Bioelectrochemical detection systems for substrates of dehydrogenases

Abstract

In the context of the development of enzyme electrodes for the determination of the substrates of dehydrogenases, different systems for the oxidation of NADH were tested. In a homogeneous system with the dehydrogenase, NAD+ and phenazine methosulphate, the oxygen consumption caused by oxidation of the substrate was determined with a Clark electrode. Satisfactory sensitivity and reproducibility were obtained in the range 0.04–1 mM for several substrates, but the enzyme was rapidly denatured by the mediator. The physical entrapment of dehydrogenases together with a water-forming NADH oxidase on a Clark electrode yielded enzyme electrodes for different substrates with linear responses in the range 0.1–10 mM and a response time of 2 min.

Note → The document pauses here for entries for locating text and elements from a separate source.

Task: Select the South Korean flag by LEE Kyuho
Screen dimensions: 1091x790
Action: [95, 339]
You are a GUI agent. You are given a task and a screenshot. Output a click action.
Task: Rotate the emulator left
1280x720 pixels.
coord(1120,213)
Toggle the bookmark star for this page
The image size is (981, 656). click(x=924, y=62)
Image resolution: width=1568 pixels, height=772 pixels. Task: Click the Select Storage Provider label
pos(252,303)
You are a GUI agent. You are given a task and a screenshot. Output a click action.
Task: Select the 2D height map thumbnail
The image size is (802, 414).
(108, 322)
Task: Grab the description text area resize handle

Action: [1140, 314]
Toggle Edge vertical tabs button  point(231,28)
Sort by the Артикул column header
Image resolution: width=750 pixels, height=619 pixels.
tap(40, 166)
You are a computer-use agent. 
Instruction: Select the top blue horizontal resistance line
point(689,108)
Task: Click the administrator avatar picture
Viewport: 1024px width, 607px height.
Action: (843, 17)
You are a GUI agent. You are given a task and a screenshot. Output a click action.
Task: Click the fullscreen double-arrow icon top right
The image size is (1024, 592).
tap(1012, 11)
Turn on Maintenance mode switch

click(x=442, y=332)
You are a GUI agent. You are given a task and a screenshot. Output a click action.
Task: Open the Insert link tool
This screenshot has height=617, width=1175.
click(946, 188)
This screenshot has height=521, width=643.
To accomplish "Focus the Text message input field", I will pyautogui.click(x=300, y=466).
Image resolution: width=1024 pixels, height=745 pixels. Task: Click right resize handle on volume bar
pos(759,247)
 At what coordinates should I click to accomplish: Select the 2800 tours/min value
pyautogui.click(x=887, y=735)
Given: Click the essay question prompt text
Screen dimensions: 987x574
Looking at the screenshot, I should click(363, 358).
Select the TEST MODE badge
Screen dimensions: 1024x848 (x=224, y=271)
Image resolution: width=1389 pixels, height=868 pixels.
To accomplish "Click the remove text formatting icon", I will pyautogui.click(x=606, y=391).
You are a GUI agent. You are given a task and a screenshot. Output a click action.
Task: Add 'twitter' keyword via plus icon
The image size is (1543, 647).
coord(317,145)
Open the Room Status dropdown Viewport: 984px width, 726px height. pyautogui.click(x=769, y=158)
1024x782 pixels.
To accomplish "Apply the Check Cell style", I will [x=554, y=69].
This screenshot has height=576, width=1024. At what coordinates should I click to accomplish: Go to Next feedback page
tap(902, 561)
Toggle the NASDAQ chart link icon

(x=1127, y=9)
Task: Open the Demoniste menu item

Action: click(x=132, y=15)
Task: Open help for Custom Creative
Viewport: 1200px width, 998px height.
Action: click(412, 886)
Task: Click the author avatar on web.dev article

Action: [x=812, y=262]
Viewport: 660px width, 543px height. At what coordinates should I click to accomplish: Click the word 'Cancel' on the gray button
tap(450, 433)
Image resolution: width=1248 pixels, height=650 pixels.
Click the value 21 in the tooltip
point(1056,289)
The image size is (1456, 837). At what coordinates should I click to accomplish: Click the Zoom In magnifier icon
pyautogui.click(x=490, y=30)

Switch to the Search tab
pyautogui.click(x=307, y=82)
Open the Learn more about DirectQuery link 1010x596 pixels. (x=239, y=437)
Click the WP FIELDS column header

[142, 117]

Owing to the instability of the NADH oxidase, the half-life of the electrodes was less than 5 h. The most promising systems were obtained by the coupling of the dehydrogenases to 3-β-naphthoyl-Nile Blue-modified graphite electrodes leading to oxygen-independent catalysed electrochemical NADH oxidation. The systems were optimised with regard to the NAD⁺ concentration in the solution and the pore size of the membranes covering the electrodes. By immobilisation of the enzymes, mainly by chemical binding to Eupergit, a considerable increase in their stability could be achieved, and electrodes were obtained with a half-life of 8.5 d, a response time, τ_½, of 3.5 min and linear responses over four orders of magnitude.